Before food delivery apps came along, ordering food online was a pain. I started using Swiggy, the Indian food delivery app, in 2016 and because it made it way too easy to get food delivered, my orders just went through the roof. I thought it will be fun to analyze how much and what have I ordered.
There are two sections of this post: a) How I did it? b) The numbers and my analysis. Depending on your interest, you can skip either.
Swiggy doesn't have an API to get your personal data. However, it has a page where it lists your past orders. Trouble is, it will only show five orders at once, and you have to click "Show more orders" to go further back. Naturally, you have to automate it somehow.
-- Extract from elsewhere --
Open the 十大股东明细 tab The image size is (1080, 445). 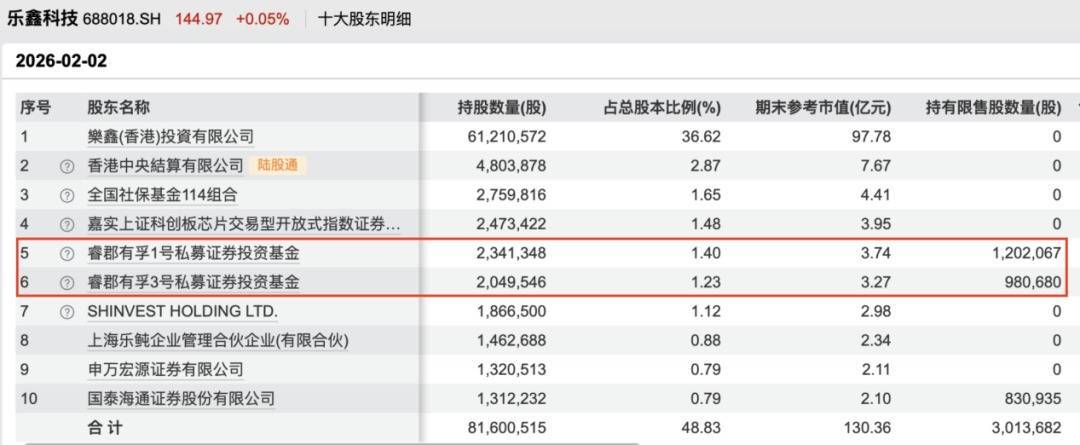coord(364,18)
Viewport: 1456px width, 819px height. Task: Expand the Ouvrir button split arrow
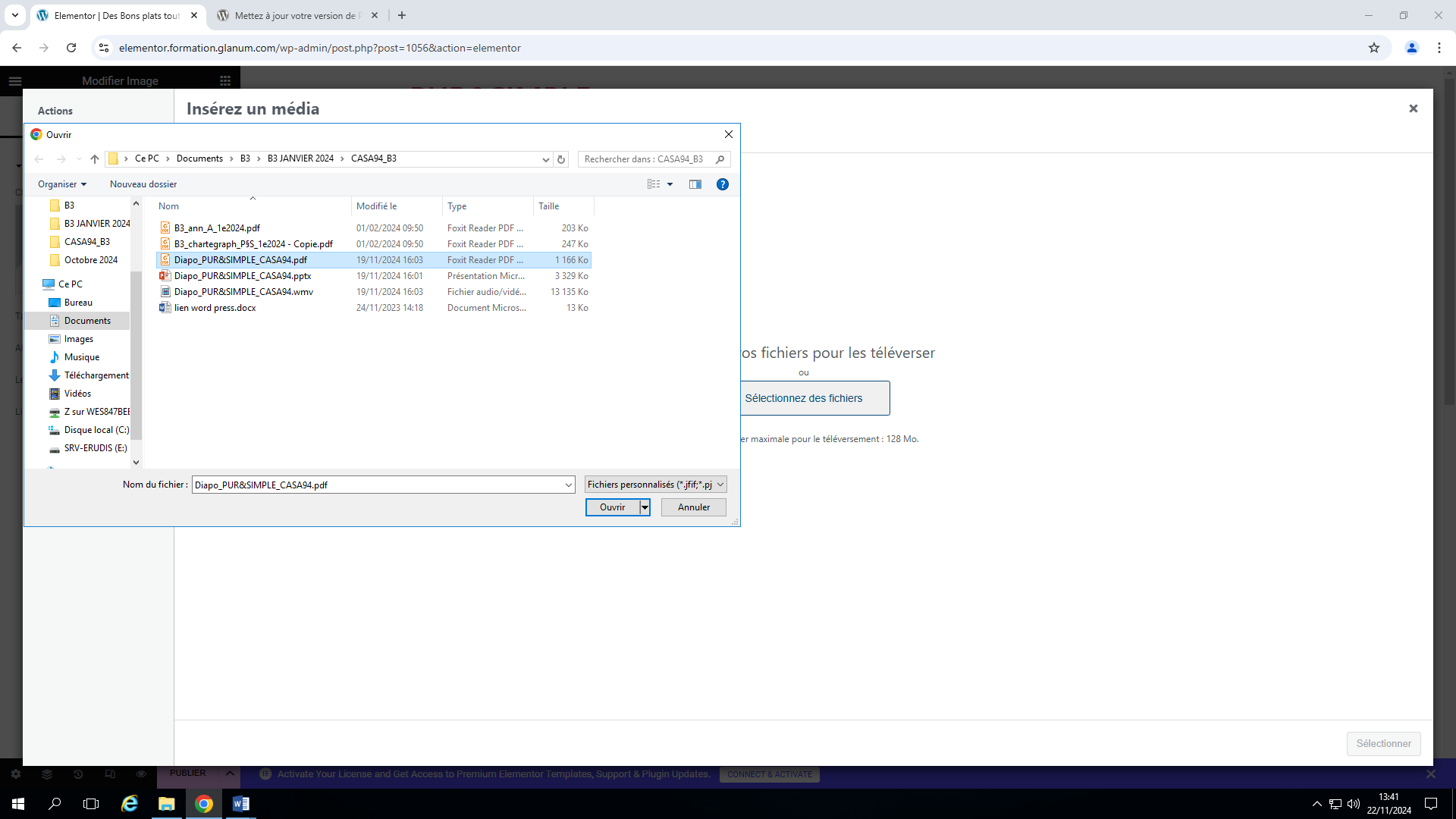(x=645, y=507)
I first logged in to the web version of the app since it will be comparatively easier to analyze the requests there. It seems the orders page makes an XHR request to the URL
/dapi/order/all?order_id=$$ORDER_ID$$ to fetch the orders where
$$ORDER_ID$$ is used for pagination.
The response is an array of JSON objects with a lot of fields.
We don't need to figure out which parts of response we need to use, because we can store it all and see to that later.
I will use Postgres to store this data because a) it just works and b) has great support for querying JSON. Installing Postgres locally is really simple on Macs via the Postgres app.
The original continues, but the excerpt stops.